Making a business come to life is a tough challenge, given the limited resources one begins with. And given the current Covid pandemic, the challenges have risen further. An article by McKinsey & Company on the implications for business in the 2020 pandemic tells about how important it will be for companies to put forward meaningful purposes in their messaging in the post-crisis era.((McKinsey & Company: COVID-19: Implications for business)) Businesspeople will need to add extra effort in their marketing strategies, for the pandemic has shaken the economy severely. Presently, the most common challenges to be faced by businesses and individuals are volatility, complexity, uncertainty, and ambiguity of ideas and trends. With the onset of the new normal, plenty of strategies successful in the pre-pandemic times are irrelevant after the worldwide medical emergency. The greatest change of all remains the digital transformation of almost everything. Depending on how prepared you are, this can be a challenge or an opportunity. KPMG, to help businesses recalibrate their strategies, strongly recommends that it’s the right time for businesses to look at the holistic aspects of their potential impact and reevaluate their strategies going ahead.((KPMG: Recalibrating your strategy Adapting to a new post-COVID-19 world)) They also put out a resourceful report meant to guide those seeking business recalibration. With that said, whether you're pursuing a business goal or a career objective, keeping yourself at par with recent social and economic developments will aid your big decisions and eventually help you create attainable goals.

A Few Simple Guidelines to Keep in Mind

  • Less is more: You might feel the urge to include more and more pointers in your list, but it is better to manage your OKRs between 3 to 5 per cycle.
  • Stay flexible: Pushing yourself to your limits is good, but it should not make you feel incapable.

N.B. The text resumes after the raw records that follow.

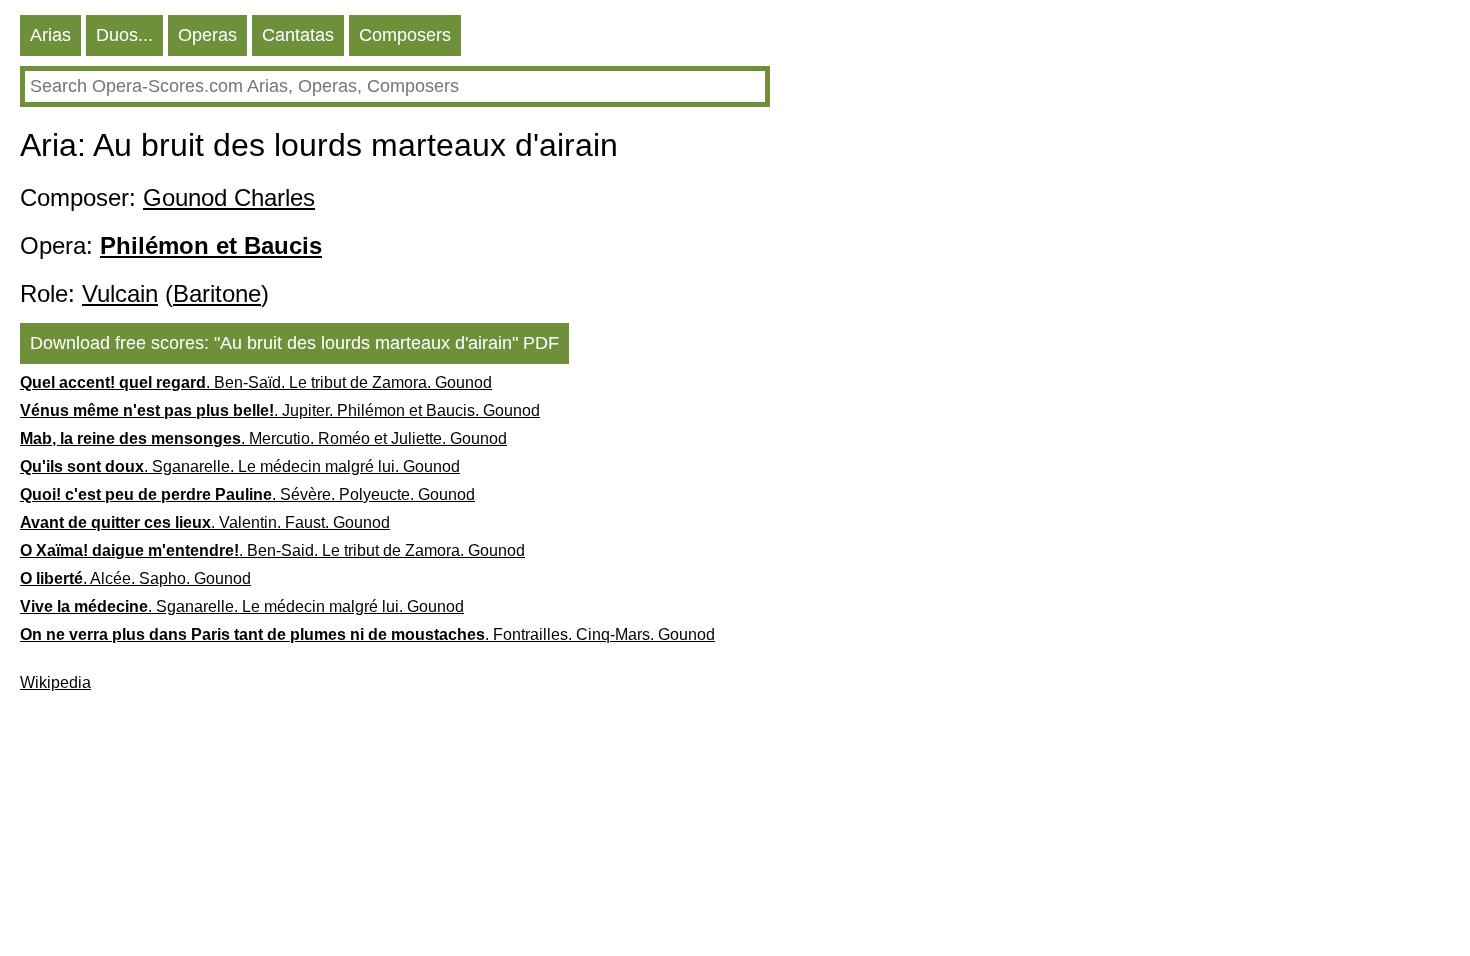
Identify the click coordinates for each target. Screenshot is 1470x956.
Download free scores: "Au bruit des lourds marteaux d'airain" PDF (294, 343)
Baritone (217, 293)
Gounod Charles (229, 197)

So if an objective or key result seems irrelevant, get rid of it.
  • Dare to fail: People achieve more when their goals require them to grow beyond their current capability, so sometimes, failing to meet your goals is okay. At least, you will locate your weaknesses that way!
  • Be patient: This is a process, and trial and error is your friend. You will do it poorly before you do it with excellence. So, have faith in yourself and persevere!

Final Thoughts

We explored the nature of marketing and how it applies to every person with goals while also looking at OKRs designed to assist our business plans. We observed the changing nature of the present time's reality, allowing ourselves to consider the affecting factors and plan accordingly. But most importantly, we looked at the basic skeleton of launching an idea—the three essential questions that determine the direction of the line on a statistical graph measuring your success. The three questions ‘what’, ‘how’, and ‘why’ form the blueprint of a plan and the creation of an attainable goal, so make sure yours is well-detailed and executable.